Baca berita tanpa iklan. Gabung Kompas.com+

Melihat Museum Santet di Surabaya

Kompas.com - 21/05/2008, 08:56 WIB

Meski belum ada penelitian ilmiah yang membuktikan kebenaran kekuatan santet, tapi bukti-bukti kekuatan ini bisa dilihat dengan nyata. Museum kesehatan yang dikelola Pusat Penelitian dan Pengembangan (Puslitbang) Sistem dan Kebijakan Kesehatan Departemen Kesehatan (Depkes) menyajikan bukti adanya praktik santet di masyarakat.

Kayu santen atau kayu pohon kelor bukan benda aneh bagi masyarakat Jawa. Benda ini cukup mudah dicari di daerah pedesaan Jawa karena sayur daun kelor dicampur jagung muda cukup disukai masyarakat. Pertanyaan baru muncul ketika kayu-kayu ini dipajang di sebuah museum. Apalagi yang memajangnya adalah Museum Kesehatan dr Adhyatma MPH yang dikelola Puslitbang Sistem dan Kebijakan Kesehatan Depkes.

Selain kedua kayu ini, museum yang terletak di Jalan Indrapura 17 Surabaya ini juga memajang cabang bambu, kayu kengkeng, serta kayu-kayu lain yang dinilai memiliki kekuatan penolak sakit/bala atau penangkal santet. Khusus kayu kengkeng dipercaya mampu menjaga bayi yang baru lahir dari bala.

Berbagai kain dan kertas rajah (jimat) bertuliskan huruf Arab juga dipajang di museum ini. Dari bentuk dan bahannya, rajah ini biasa diletakkan di atas pintu atau digunakan sebagai sabuk di perut pemakainya.
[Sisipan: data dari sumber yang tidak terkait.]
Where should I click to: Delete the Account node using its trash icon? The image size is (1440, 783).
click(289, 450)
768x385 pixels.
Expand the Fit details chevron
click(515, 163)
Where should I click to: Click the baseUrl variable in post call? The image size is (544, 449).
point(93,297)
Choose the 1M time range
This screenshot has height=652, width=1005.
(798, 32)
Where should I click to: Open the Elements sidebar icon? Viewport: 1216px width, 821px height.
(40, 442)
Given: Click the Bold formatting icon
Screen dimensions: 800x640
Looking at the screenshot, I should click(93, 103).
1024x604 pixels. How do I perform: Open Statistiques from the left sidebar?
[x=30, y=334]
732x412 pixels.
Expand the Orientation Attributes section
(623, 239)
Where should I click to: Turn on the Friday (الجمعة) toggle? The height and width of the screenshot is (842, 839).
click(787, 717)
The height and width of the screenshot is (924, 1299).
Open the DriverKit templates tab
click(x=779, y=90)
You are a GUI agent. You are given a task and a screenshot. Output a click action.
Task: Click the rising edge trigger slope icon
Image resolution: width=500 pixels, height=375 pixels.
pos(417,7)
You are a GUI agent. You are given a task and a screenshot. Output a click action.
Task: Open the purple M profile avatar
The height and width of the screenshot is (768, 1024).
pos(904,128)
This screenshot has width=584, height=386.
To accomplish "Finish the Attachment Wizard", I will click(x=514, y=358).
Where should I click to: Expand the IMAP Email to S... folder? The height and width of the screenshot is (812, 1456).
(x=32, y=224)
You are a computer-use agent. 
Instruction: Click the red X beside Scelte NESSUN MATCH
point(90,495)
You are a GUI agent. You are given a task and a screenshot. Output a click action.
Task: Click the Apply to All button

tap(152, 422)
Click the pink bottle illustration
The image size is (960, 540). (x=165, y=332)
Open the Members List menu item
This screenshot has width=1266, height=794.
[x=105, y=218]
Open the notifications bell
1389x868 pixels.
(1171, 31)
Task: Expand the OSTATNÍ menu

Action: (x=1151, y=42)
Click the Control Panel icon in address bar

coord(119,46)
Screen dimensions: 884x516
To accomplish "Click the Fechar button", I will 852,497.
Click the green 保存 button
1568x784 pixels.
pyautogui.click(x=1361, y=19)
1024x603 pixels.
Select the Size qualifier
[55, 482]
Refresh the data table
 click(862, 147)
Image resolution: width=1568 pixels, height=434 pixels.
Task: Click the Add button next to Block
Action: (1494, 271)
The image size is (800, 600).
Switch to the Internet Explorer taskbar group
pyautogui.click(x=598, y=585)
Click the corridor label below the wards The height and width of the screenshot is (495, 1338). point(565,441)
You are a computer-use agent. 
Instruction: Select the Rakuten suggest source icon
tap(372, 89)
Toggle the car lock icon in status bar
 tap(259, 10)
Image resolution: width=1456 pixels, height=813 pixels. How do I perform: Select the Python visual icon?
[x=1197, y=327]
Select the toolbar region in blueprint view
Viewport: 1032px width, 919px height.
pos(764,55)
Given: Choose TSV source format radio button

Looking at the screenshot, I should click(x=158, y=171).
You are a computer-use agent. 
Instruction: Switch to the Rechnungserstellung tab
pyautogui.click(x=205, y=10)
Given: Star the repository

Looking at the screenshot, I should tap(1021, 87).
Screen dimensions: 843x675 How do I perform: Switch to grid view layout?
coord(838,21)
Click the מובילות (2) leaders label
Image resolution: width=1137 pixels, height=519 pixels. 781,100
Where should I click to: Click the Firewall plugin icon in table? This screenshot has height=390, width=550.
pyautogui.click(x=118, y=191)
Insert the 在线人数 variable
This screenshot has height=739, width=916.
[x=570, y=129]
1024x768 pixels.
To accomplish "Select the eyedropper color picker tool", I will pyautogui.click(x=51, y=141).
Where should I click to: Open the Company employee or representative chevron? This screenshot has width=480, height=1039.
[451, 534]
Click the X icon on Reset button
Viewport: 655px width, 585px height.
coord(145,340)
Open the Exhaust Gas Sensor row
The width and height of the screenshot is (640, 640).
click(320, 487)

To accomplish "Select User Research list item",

Budi Sundarto, desainer interior museum ini, mengungkapkan, jimat-jimat ini kebanyakan didapatkan dari beberapa dukun dan pasien pengidap penyakit supranatural. “Beberapa di antaranya juga kami dapatkan dari toko-toko tradisional, misalnya rajah dari kain ini,” kata Budi sambil menunjukkan rajah warna hijau bertuliskan huruf Arab yang dipajang di atas lemari museum, akhir pekan lalu.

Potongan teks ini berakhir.